Teachers remain firm on demands ahead of talks

Kenya National Union of Teachers (Knut) Secretary-General Wilson Sossion speaks to reporters outside ABC Enzai in Kilome constituency in Makueni on October 9, 2016. Knut is set to meet with TSC for salary talks. PHOTO | PIUS MAUNDU | NATION MEDIA GROUP

What you need to know:

  • If a deal is struck by end of October, the money that the union is seeking is likely to be included in next year’s Budget to be read in June.
  • Sources familiar with the talks had indicated that Knut had been given a basic salary increase of less than five per cent against a demand for 300 per cent.

Although teachers are today keeping their fingers crossed hoping for a deal that will give them a 300 per cent basic salary increase, the reality is that they are likely to be offered much lower than that when their union leaders meet TSC officials.

When the Kenya National Union of Teachers (Knut) met Teachers Service Commission (TSC) officials two weeks ago, the employer asked them for more time to examine their demands for the next Collective Bargaining Agreement which will come into force next year.

Knut had asked for Sh153 billion from the government for promotion, recruitment of new teachers and an increase in basic salary for all its members.

TSC is expected to give the union a counter-offer today.

The employer will also hold a similar meeting with the Kenya Union of Post-Primary Education Teachers (Kuppet) on Wednesday.

On Monday, Knut fired a warning shot ahead of today’s talks, saying that it will not be business as usual if TSC fails to make a counter-offer.

Secretary-General Wilson Sossion said that the employer must ensure that a deal is reached before the deadline.

He warned that there will be consequences if no deal is struck in the next two weeks.

If a deal is struck by end of October, the money that the union is seeking is likely to be included in next year’s Budget to be read in June.

Knut is demanding Sh129 billion to cater for basic salary increases, Sh18.4 billion for hiring of 90,000 new teachers and an additional Sh10 billion to cater for promotion of teachers.

The Knut leadership has already summoned its 44-member top decision-making organ — the National Executive Council (NEC) — for an emergency meeting on Wednesday.

“We will be presenting to NEC a progress report on what happens (today) on the Collective Bargaining Agreement,” Mr Sossion said.

The move is meant to pile pressure on the employer since the executive council has the power to call for a teachers’ strike.

Such a drastic action would have far-reaching consequences especially if the strike were to coincide with the administration of national examinations next month.

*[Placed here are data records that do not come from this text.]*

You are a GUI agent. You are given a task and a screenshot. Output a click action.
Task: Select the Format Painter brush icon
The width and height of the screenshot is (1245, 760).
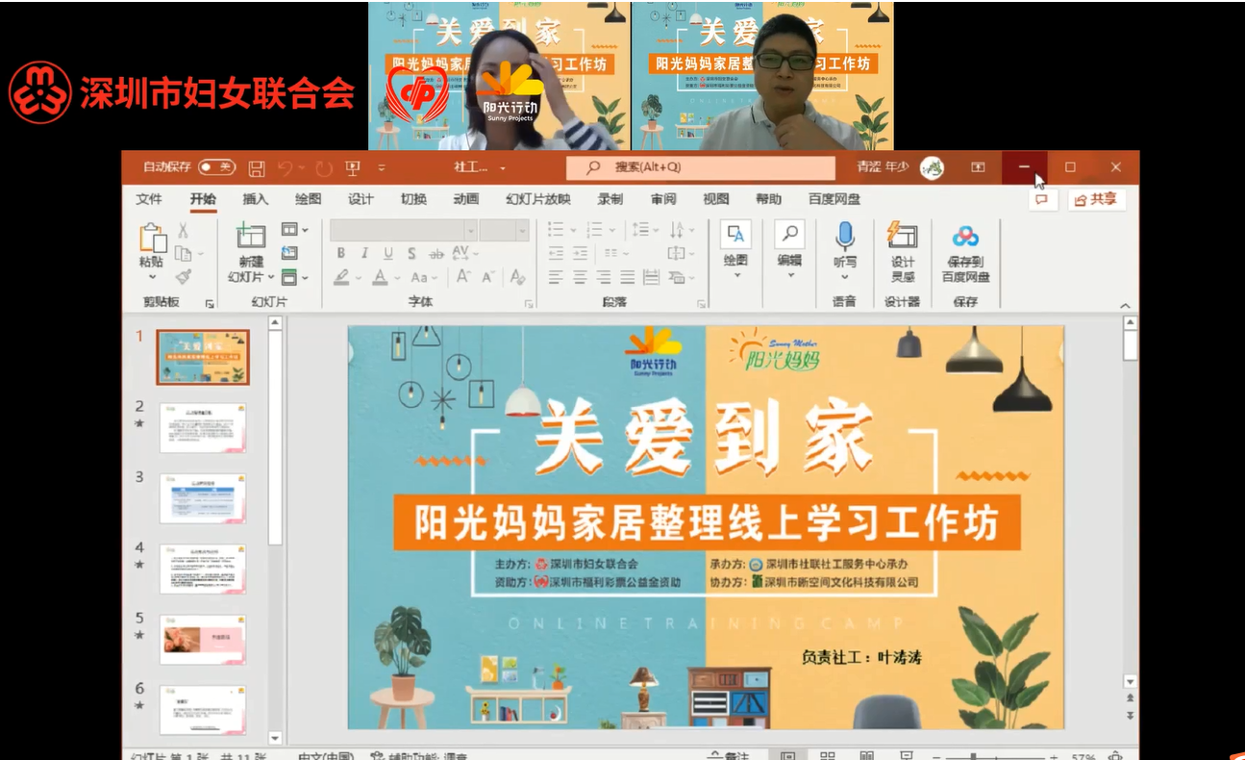coord(183,277)
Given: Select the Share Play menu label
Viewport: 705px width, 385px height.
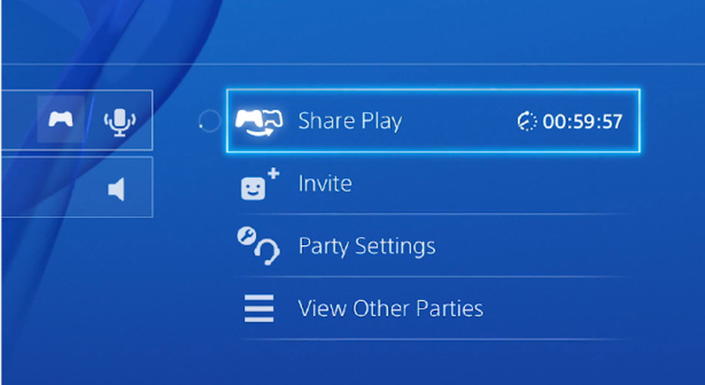Looking at the screenshot, I should 350,121.
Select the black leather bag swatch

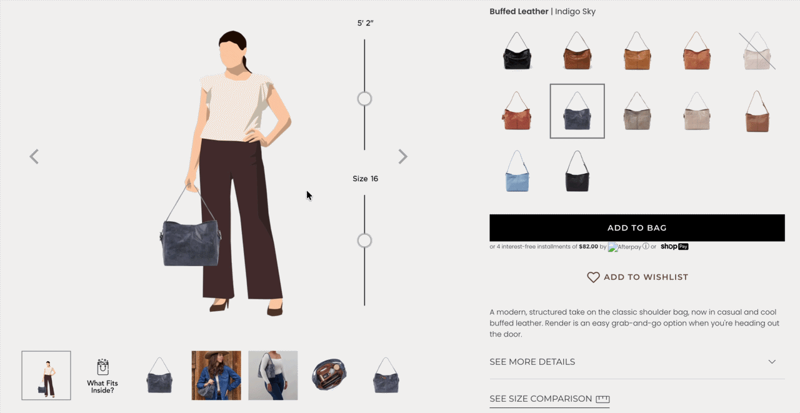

Knut summoned the executive committee members on Thursday evening.

FURTHER DEMANDS

Normal procedure requires that NEC members be given a notice of seven working days to attend a meeting.

Knut’s 11-member steering committee on Monday held a day-long discussion to prepare for today’s meeting with TSC.

Mr Sossion, Knut Chairman Mudzo Nzili, Treasurer John Matiang’i and Deputy Secretary-General Hesbone Otieno are expected to lead the union’s negotiating team.

Despite reports that the union had received a counter-offer and was studying it, Mr Sossion maintained that the union was yet to receive any offer.

Sources familiar with the talks had indicated that Knut had been given a basic salary increase of less than five per cent against a demand for 300 per cent.

“We haven’t received it and I want to believe that TSC will live up to its part of the bargain,” Mr Sossion said Monday.

Besides the demand for basic salary increase, the union has also asked for enhanced allowances and non-remuneration perks.

“We expect TSC to serve us with sufficient data on the same issues,” Mr Sossion said.

During last month’s meeting between the two at TSC headquarters, it was agreed that a counter-offer be presented today.

“The deadline was agreed upon in June. We have to ensure that this deal is factored into the next financial Budget. Unless we get it, it will be difficult to plan,” Mr Sossion said.